Pour beaucoup, il s’est agi du premier trajet dans le Tube, le métro de la capitale britannique, depuis que des bombes ont explosé dans trois rames et un bus, causant la mort d’au moins 49 personnes et en blessant 700 autres.
Les nerfs sont à cran. Mais la plupart des ouvriers, cadres et employés, faisant preuve du fameux flegme britannique, disent refuser que la menace d’une nouvelle atrocité affecte leur vie quotidienne.
"Je suis plutôt nerveuse à l’idée de retourner au travail, car la ligne de train que je prends passe par Edgware Road (où a sauté une des bombes), dit Cordelia Wren, 28 ans, cadre dans la publicité.
"Je suis aussi un peu inquiète à cause des retards que je pourrais subir à cause des perturbations du service", ajoute-t-elle. Cordelia n’a pu se rendre au travail jeudi matin, parce que tout le trafic des transports londoniens était déjà suspendu.
La plupart des lignes du métro ont repris un service normal, même si certaines sont encore en partie fermées. Seule la Circle Line, au parcours circulaire, devrait rester hors-service encore plusieurs jours.
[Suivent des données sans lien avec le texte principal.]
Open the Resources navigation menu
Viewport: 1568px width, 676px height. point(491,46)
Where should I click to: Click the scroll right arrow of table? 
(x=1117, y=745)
Les bus aussi circulent normalement, alors que l’image du bus à impériale, dont le toit est parti comme le couvercle d’une boîte de conserve dans l’explosion qui a tué 13 passagers, reste à l’esprit de tous.
"C’est un peu crispant de voir toutes les scènes à la télévision, surtout l’image du bus parce que j’en prends un pour aller travailler", dit Christopher Button, 20 ans, étudiant en stage dans la City, en ajoutant qu’il n’envisage même pas d’emprunter le métro.
Quelque trois millions de personnes voyagent quotidiennement par le métro de londres. Mais ces voyageurs étaient rares vendredi 8, le jour suivant les attentats, beaucoup d’usagers choqués par le carnage choisissant de rester chez eux ou de se rendre au travail à pied.
Les responsables des forces de l’ordre espèrent un plein retour dès lundi de l’activité fébrile caractéristique de Londres.
"Nous encourageons tout le monde à rejoindre son travail et à retourner dans la capitale", a déclaré Andy Trotter, chef-adjoint de la police des transports.
"Nous pensons qu’en additionnant les efforts de tous, et notamment des Londoniens, nous pouvons battre les terroristes. Si nous ne retournons pas au travail, ce sont eux qui auront gagné", a-t-il ajouté.
La majorité des Londoniens comptent sur les transports publics pour regagner leurs bureaux et disent n’avoir guère d’autre choix que celui de serrer les dents et de prendre le métro ou un bus.
Certains pourront être rassurés par la présence policière et des personnels ferroviaires, plus forte que d’habitude dans les gares.
Après un long week-end en famille en banlieue, Cordelia Wren rentre à Londres avec l’intention d’être "plus vigilante". Elle "imagine que tout le monde va l’être".
"Il faut avancer, ajoute-t-elle. On ne peut pas vivre dans la peur, on doit être Britannique, mettre un pied devant l’autre et ne pas les laisser vous battre."